This format is much simpler, and the repeated chunk of code consisting of a "push_const 0" followed by an "add" can still be recognized as a 0 followed by a 1, and it still appears in two places. And, importantly, if we keep track of which instructions corresponded with which integers, we can later convert this list back into the same series of instructions that we used to produce it.

Finding Repeated Chunks

Once we have our code represented as a list of integers, we want to be able to automatically find repeated chunks. If we think of these lists of integers as strings (where each unique integer represents a unique character), then we can think of the problem as a search for repeated substrings. In particular, we can focus on the problem of finding the longest repeated and non-overlapping substring (in other words, the longest substring that occurs at least twice in a parent string, such that the two occurrences of the substring do not overlap). This is a well-known problem in computer science, and there exists an efficient solution to this problem that uses a technique called "Dynamic Programming". This page provides an explanation of the problem, along with some code for solving it.

[Dataset items]
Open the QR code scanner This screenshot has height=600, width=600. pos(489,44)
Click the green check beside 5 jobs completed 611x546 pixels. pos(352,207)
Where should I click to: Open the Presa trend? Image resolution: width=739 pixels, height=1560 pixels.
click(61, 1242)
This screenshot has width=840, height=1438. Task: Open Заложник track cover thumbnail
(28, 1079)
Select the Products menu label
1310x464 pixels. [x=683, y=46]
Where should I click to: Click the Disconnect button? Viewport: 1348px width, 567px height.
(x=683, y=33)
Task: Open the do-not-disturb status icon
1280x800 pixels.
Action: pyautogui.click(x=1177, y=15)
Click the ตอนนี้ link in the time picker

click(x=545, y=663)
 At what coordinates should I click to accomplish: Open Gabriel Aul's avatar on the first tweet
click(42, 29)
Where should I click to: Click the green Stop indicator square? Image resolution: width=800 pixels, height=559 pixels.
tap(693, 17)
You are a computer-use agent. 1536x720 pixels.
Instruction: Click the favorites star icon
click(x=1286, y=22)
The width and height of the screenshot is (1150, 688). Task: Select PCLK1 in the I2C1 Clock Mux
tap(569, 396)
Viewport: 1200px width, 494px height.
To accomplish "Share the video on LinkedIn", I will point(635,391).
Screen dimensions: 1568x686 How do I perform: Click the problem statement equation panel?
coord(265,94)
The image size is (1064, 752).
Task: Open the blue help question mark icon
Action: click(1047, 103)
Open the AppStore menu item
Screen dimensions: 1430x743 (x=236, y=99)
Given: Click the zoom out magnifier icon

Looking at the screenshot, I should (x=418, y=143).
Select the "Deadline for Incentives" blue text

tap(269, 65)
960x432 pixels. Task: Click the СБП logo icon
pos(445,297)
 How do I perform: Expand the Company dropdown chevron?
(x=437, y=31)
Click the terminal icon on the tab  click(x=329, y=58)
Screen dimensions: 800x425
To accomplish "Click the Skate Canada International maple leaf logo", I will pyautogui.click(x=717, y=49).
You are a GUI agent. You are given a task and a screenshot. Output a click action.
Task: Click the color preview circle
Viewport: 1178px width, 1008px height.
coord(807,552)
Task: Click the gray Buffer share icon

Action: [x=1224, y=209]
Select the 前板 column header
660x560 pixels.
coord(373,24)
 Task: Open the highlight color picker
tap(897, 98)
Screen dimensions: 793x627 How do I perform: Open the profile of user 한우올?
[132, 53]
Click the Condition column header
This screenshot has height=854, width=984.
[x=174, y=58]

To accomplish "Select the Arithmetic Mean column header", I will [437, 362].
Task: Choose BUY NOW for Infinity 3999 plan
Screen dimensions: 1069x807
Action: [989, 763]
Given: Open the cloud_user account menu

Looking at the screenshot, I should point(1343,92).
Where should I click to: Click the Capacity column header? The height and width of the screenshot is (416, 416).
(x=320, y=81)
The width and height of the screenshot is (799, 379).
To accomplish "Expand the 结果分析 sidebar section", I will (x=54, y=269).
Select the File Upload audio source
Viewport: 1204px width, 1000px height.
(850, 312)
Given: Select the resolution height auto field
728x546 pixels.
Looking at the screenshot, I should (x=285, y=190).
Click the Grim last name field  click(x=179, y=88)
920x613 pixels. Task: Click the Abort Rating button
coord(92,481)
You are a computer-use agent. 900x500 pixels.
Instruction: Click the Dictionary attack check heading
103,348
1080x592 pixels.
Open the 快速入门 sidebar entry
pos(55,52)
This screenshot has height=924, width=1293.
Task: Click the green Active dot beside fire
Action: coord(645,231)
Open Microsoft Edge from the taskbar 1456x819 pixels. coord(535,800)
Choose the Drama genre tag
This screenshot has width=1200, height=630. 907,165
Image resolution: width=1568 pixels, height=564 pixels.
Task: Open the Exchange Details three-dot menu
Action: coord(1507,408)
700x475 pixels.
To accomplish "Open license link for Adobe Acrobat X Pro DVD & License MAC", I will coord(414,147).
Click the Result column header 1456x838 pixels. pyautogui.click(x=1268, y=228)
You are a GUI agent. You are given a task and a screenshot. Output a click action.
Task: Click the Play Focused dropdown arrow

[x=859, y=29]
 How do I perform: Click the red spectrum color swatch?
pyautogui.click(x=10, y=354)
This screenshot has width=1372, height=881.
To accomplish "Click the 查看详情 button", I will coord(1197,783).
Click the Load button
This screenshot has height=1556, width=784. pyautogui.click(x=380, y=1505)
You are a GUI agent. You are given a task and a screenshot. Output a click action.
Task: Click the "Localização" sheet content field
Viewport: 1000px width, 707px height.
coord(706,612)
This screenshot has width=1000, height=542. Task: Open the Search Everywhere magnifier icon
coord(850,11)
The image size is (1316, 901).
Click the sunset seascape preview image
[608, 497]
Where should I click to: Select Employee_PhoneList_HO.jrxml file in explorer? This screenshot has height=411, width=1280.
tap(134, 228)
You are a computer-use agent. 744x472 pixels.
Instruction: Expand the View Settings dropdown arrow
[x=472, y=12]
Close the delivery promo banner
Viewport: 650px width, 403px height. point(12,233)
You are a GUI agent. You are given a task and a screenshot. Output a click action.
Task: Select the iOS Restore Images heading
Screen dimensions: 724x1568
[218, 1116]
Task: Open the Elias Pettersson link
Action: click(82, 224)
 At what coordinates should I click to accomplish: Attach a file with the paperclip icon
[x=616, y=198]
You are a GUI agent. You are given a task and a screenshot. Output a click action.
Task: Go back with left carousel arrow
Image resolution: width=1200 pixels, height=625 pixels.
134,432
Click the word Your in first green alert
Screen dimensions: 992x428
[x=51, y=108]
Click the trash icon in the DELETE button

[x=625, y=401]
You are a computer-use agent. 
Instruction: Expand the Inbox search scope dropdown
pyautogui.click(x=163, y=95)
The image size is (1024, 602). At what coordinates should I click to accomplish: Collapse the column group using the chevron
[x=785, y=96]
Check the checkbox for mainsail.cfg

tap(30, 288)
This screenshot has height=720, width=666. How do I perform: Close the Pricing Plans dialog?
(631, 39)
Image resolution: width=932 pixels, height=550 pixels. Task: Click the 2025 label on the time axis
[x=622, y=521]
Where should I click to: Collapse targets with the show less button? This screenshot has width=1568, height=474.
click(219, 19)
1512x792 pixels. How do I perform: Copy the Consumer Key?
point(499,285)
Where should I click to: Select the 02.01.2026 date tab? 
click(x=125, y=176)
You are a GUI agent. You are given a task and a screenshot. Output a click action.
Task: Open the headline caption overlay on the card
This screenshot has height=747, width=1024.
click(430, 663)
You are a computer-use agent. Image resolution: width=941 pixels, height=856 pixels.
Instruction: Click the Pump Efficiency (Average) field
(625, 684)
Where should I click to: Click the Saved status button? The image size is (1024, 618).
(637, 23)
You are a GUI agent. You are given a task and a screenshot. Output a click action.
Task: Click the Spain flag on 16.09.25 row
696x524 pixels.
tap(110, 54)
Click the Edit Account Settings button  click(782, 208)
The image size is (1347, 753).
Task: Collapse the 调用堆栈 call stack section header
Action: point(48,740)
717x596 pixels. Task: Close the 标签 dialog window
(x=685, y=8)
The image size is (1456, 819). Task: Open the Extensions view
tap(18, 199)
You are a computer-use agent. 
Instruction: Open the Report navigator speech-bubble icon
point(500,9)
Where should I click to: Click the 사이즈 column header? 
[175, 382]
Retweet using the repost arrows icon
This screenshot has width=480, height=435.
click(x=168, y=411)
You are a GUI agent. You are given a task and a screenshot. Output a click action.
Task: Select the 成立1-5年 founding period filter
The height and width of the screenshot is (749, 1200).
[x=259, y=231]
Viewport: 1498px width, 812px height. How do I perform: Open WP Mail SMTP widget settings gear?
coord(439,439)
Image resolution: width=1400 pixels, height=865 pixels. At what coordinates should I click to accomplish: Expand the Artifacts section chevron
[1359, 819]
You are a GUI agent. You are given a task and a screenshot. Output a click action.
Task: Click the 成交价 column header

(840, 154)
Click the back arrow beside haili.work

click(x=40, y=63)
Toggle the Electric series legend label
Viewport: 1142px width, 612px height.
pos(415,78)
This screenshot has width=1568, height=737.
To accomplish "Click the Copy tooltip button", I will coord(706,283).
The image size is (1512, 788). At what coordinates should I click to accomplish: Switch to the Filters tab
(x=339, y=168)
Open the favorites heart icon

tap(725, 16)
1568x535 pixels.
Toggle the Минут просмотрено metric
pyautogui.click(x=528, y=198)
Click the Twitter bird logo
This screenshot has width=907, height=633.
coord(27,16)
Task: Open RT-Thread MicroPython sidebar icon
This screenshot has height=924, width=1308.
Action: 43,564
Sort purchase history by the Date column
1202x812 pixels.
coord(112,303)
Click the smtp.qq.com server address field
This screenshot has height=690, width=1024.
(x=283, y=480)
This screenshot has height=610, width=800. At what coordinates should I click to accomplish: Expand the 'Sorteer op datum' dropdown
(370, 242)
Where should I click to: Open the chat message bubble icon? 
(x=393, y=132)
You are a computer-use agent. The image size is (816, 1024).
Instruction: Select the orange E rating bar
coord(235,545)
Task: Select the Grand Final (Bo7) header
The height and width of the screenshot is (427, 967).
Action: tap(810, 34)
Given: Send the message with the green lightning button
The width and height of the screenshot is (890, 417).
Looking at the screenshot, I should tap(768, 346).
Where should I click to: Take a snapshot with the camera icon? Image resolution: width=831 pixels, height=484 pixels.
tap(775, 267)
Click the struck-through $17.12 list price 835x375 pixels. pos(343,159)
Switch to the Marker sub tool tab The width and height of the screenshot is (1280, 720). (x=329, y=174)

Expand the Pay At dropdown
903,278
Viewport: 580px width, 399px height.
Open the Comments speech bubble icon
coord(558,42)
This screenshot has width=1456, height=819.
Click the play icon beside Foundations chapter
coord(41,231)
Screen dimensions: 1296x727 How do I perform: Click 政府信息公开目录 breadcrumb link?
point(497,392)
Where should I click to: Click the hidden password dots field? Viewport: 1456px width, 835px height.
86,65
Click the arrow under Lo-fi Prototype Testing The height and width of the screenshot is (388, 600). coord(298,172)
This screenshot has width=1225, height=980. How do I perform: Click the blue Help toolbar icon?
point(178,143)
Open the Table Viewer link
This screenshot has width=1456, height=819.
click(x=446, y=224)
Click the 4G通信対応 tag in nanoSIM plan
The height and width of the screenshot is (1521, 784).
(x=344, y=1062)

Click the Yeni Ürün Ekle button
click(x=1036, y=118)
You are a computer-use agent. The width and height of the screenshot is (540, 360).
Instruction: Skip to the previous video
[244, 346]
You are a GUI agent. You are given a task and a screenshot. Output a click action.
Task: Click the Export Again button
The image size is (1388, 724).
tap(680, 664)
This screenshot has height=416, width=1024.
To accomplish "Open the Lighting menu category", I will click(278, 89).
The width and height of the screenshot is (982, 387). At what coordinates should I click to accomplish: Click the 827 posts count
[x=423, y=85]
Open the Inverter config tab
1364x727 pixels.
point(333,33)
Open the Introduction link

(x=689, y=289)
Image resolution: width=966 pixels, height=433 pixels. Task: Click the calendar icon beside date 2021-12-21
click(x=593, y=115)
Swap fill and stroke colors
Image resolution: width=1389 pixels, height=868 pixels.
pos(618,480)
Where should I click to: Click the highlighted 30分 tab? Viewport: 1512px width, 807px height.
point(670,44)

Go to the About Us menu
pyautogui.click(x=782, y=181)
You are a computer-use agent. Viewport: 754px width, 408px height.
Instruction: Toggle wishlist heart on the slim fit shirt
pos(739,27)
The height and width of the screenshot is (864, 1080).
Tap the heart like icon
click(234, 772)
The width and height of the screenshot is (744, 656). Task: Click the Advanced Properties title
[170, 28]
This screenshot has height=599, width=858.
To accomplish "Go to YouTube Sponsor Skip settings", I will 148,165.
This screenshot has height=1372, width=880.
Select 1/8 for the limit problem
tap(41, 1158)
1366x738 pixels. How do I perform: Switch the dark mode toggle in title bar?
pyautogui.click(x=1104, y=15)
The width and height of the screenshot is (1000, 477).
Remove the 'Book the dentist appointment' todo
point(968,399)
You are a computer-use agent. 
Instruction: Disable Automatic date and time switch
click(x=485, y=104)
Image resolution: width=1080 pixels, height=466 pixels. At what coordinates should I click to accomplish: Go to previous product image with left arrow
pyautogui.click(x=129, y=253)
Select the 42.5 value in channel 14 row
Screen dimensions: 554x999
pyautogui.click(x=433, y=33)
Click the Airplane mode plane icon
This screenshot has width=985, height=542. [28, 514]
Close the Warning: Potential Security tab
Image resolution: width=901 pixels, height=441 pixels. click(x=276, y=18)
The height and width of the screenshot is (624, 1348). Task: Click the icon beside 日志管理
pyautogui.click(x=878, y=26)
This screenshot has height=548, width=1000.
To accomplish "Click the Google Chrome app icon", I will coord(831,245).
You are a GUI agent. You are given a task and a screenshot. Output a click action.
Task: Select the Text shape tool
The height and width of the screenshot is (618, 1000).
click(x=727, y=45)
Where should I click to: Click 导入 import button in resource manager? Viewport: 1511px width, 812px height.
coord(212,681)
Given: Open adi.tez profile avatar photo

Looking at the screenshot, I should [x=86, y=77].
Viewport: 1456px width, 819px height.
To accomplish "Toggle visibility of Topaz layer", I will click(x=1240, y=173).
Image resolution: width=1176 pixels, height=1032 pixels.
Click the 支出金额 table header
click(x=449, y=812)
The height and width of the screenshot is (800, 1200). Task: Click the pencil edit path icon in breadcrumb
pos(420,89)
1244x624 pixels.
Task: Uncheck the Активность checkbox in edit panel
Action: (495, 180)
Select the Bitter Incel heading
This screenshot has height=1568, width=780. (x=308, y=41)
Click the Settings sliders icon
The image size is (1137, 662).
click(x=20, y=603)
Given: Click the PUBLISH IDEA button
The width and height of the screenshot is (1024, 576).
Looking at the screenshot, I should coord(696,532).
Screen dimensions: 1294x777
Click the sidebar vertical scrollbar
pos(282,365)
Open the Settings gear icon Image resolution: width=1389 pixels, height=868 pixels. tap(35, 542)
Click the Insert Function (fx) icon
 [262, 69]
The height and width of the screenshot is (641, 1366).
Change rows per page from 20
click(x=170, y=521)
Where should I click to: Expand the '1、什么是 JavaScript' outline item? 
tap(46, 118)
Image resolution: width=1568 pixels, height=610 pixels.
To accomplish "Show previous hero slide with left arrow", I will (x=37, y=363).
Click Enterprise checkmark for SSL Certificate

- TASK 1
In the repeated-chunks text, what technique does the efficient solution to the longest repeated substring problem use?
- TASK 2
Write out the part of the repeated-chunks text from "This format is" to "to produce it.", word for word.

- SOLUTION 1
It uses a technique called "Dynamic Programming."

- SOLUTION 2
This format is much simpler, and the repeated chunk of code consisting of a "push_const 0" followed by an "add" can still be recognized as a 0 followed by a 1, and it still appears in two places. And, importantly, if we keep track of which instructions corresponded with which integers, we can later convert this list back into the same series of instructions that we used to produce it.